National Youth Racing Experience

Despite his background in horse racing, AQHYA member Ricardo Canales says he’s amazed by the behind-the-scenes information he learned en route to his $2,000 scholarship.

Prior to my participation in the American Quarter Horse Youth Association Youth National Racing Experience, I thought I knew all the ins and outs of horse racing, given the fact that my father has trained racehorses ever since I could remember. During the experience, I found out that there is so much that happens behind the scenes that many spectators or trainers don’t get to see.

 

Even before the race even begins, the jockeys are weighed with their equipment to make sure they’re not overweight. Jockeys are allowed to be overweight by only seven pounds from the standard 122 pounds.

 

As the horses make their way into the paddock, all eyes are on them. Both the paddock officials and designated steward official observe the horse as it makes its way into the stall where it will be saddled by the valet and trainer. Before the horse is saddled in the paddock, an official verifies the identity of the horse by checking the horse’s markings, color and number tattooed on its upper lip. Once all the horses are identified and saddled, they make their way onto the track. The steward from the paddock makes his way to the steward’s office to watch the race with his colleagues.

 

As soon as the last horse walks into the gate, one of the three stewards is responsible to stop bets from being placed. As the gates open, the stewards’ attention is locked on the horses as they make their way down to the finish line. Once all the horses safely cross the finish line, the stewards watch a replay of the race from a pan view and a head on view to determine if there were no inquiries during the race. Depending on how much activity happened during the race, the stewards may watch the replay numerous of times before drawing a conclusion. Two out of the three stewards have to determine to call the race official before it is called official. As well as inquiries, two out of the three stewards have to believe there is an inquiry to call an inquiry. After an inquiry is called, a disqualification may be ordered but horses can only be moved down never up in the order of finish. Despite if a disqualification is called or not, a jockey may still be fined or suspended.

 

While the stewards are determining the safeness of the race, in an office next door, the placing judge is looking at the photo finish to determine an accurate order of finish. After the race is called official and the order of finish is posted, another member of the racing officials on the top floor works on a report. The report is put up on the database, Equibase. The Equibase data employee inputs information such as the starting position of the horses, the position the horse was in the middle of the race and the final position. Along with comments of how the horse acted in the gate and throughout the race.
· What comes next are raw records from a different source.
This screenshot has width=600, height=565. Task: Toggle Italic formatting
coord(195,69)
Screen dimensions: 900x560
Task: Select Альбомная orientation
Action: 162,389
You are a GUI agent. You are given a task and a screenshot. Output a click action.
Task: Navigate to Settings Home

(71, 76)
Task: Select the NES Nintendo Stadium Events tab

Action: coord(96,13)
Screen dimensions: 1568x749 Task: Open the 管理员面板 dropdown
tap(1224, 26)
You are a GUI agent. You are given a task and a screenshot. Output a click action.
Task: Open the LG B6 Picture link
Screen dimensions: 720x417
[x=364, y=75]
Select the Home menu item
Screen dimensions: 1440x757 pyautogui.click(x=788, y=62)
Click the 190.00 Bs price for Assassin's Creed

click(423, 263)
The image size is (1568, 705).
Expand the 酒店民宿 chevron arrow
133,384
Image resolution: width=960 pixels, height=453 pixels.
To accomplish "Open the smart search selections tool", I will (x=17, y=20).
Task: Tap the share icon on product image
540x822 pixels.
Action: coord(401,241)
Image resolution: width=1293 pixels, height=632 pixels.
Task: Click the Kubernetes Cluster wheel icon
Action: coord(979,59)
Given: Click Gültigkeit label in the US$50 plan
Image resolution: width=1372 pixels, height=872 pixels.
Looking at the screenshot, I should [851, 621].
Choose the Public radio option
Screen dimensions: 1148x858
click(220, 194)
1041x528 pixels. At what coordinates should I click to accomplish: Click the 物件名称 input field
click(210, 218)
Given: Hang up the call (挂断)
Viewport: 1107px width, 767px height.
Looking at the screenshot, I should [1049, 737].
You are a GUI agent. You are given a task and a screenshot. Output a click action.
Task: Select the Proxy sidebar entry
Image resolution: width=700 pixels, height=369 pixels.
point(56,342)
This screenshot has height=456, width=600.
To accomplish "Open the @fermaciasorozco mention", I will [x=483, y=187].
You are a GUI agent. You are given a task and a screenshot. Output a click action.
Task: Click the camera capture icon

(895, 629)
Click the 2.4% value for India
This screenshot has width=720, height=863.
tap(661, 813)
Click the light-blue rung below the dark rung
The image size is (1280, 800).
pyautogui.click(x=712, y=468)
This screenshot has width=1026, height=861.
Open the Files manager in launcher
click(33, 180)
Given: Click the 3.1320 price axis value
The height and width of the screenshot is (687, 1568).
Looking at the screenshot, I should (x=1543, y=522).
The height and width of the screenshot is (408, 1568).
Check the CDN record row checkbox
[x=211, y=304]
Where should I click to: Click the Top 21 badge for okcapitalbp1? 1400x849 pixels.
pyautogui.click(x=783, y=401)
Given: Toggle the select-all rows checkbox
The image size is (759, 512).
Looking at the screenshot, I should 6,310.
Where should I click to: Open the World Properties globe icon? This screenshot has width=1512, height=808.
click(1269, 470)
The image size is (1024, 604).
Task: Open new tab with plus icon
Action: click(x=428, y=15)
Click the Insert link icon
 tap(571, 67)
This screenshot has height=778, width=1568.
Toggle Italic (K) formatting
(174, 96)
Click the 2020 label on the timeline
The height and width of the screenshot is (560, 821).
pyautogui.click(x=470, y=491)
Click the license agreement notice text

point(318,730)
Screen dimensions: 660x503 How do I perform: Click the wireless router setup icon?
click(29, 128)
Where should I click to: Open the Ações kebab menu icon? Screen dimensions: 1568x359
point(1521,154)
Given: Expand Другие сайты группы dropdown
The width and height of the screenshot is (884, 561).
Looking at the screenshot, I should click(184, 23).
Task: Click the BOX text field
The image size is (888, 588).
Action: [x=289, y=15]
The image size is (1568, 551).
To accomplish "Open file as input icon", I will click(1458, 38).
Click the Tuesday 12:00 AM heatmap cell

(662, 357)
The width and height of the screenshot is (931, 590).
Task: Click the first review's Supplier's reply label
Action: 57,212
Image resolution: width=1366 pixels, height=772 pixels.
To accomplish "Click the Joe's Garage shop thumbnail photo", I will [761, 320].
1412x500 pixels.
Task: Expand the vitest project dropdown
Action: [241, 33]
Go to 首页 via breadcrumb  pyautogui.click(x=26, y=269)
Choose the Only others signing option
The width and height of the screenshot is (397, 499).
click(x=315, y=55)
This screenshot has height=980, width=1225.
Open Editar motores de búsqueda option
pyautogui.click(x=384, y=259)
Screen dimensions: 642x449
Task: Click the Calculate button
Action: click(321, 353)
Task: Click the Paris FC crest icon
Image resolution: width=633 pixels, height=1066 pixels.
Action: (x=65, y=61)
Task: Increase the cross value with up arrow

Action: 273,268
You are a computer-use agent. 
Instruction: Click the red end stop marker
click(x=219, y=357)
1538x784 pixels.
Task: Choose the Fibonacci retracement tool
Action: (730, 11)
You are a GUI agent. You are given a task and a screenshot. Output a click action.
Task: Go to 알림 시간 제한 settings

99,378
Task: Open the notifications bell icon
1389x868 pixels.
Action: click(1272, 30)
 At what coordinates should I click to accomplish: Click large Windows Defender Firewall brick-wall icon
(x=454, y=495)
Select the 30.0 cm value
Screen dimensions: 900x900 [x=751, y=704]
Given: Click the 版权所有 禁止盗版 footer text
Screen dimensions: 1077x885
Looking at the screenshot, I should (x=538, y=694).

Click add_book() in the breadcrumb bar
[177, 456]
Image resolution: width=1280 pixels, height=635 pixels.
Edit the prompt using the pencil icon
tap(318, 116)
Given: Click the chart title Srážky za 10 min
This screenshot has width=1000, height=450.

This whole process is repeated about nine times a day, depending on how many races are programed for the given day.

 

As a person who is very familiar with horse racing, this whole process was new to me. I never knew all this happened behind the scenes of the races. From a horse owner’s perspective, I never paid attention to anything at the race besides the race itself. The National Youth Racing Experience taught me a whole new side of the horse racing industry I never knew before.